Document extract:
"""

# Primer versus Paint



## patlaw (Jan 4, 2010)

Today I finished a utility shelf made with pine dimensional lumber. The bottom was screwed and glued to the sides. The screws were countersunk, and the screw holes were filled with Plastic Wood. For finish, I sprayed white primer.

The Plastic Wood-filled holes still show through the primer even though they are sanded perfectly smoothly. They are clearly visible even after two coats of primer. Is primer more translucent than paint? If I paint these, will the covered holes disappear?


----------



## Stick486 (Jan 4, 2013)

yes on the translucent...
if you are worried...
mix some wood glue w/ water (1:1) and hand paint the plastic wood w/ the mix...


----------



## patlaw (Jan 4, 2010)

Stick486 said:


> yes on the translucent...


Good

{quote]if you are worried...
mix some wood glue w/ water (1:1) and hand paint the plastic wood w/ the mix...[/QUOTE]
I'm not worried, but I am curious. Why does this routine work?


----------



## Stick486 (Jan 4, 2013)

patlaw said:


> Good
> 
> {quote]if you are worried...
> mix some wood glue w/ water (1:1) and hand paint the plastic wood w/ the mix...


I'm not worried, but I am curious. Why does this routine work?[/QUOTE]

the plastic wood absorbed some of the primer or the primer didn't adhere really well because you sprayed... the glue mix is a premium sealer.. 

the kids used felt tips for their art work on the walls and trim..
primer/sealer/paint of several coats each and the art work is still bleeding through...
use the glue mix and and it will stop the bleed through in it's tracks...


----------



## patlaw (Jan 4, 2010)

I'm going to use the mix you suggested. Out of curiosity, though, would spraying shellac on the wood first have helped?


----------



## Stick486 (Jan 4, 2013)

pigmented...


----------



## Cherryville Chuck (Sep 28, 2010)

Some of the wood fillers are very porous.The glue mix should seal them up. Some glues are very hard to sand though as they are somewhat rubbery so get it smooth while it's wet. I used to use the stuff that's thinned with toluene or laquer thinner.It's pretty crappy stuff. The best is Durham's. It's a dry powder that you mix with water. Once mixed you have maybe an hour to use it max. In many cases it dries harder than the wood you use it on.

"""

Data provided:
"""

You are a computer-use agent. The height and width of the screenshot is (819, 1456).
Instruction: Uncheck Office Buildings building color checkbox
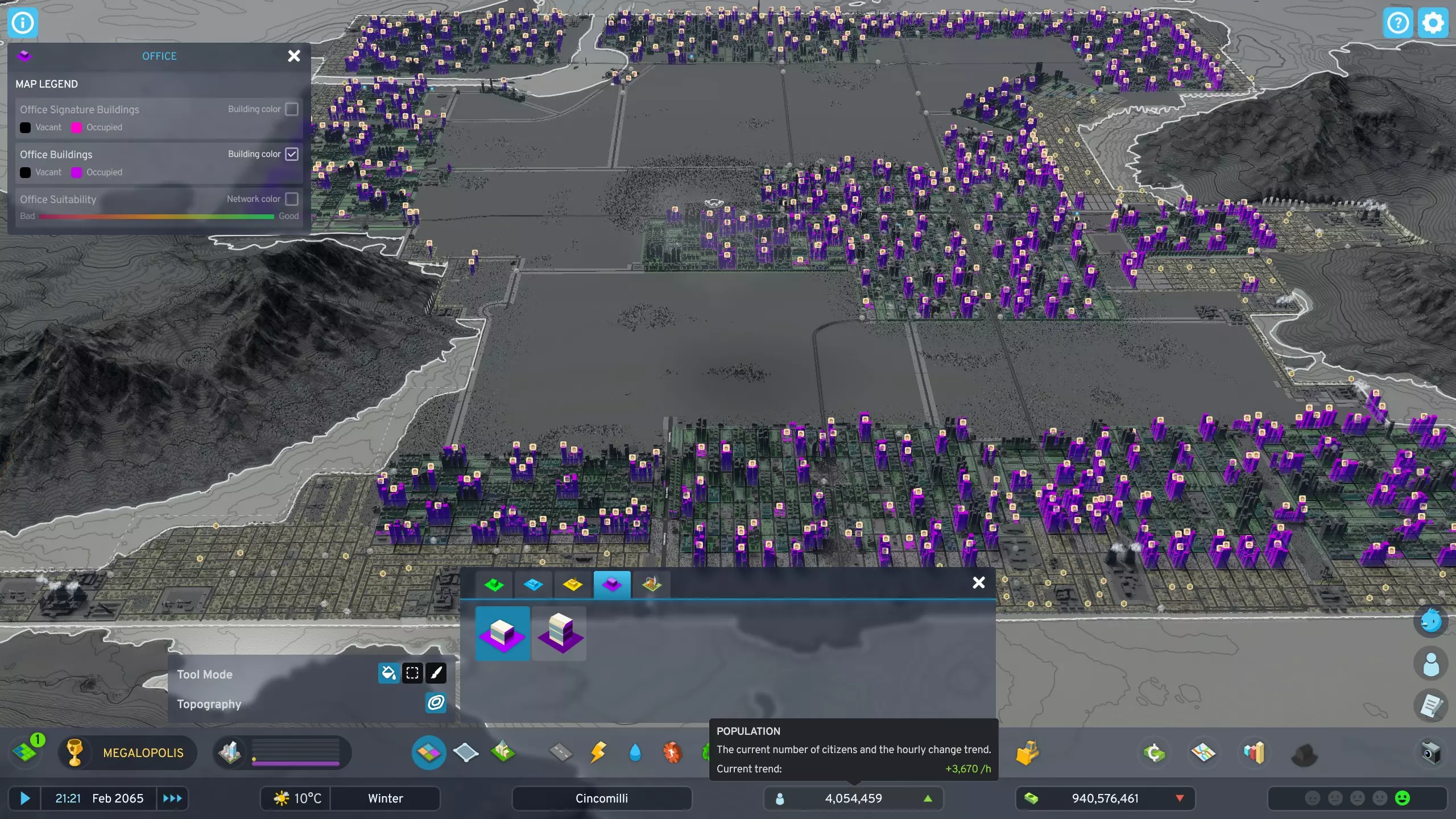[292, 154]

"""

Task 1: Name every forum participant who posts in the primer versus paint thread, in the order each first appears.
Task 2: Transcribe the part of the primer versus paint thread that opens with the words containing "# Primer versus" and closes with "sprayed white primer.".
Task 3:
Answer these questions from the primer versus paint thread:
(a) What lumber was the utility shelf made from?
(b) In what ratio is wood glue mixed with water for the suggested sealer?
(c) Once Durham's is mixed, how long at most do you have to use it?

Response 1:
patlaw
Stick486
Cherryville Chuck

Response 2:
# Primer versus Paint



## patlaw (Jan 4, 2010)

Today I finished a utility shelf made with pine dimensional lumber. The bottom was screwed and glued to the sides. The screws were countersunk, and the screw holes were filled with Plastic Wood. For finish, I sprayed white primer.

Response 3:
(a) Pine dimensional lumber.
(b) 1:1.
(c) Maybe an hour.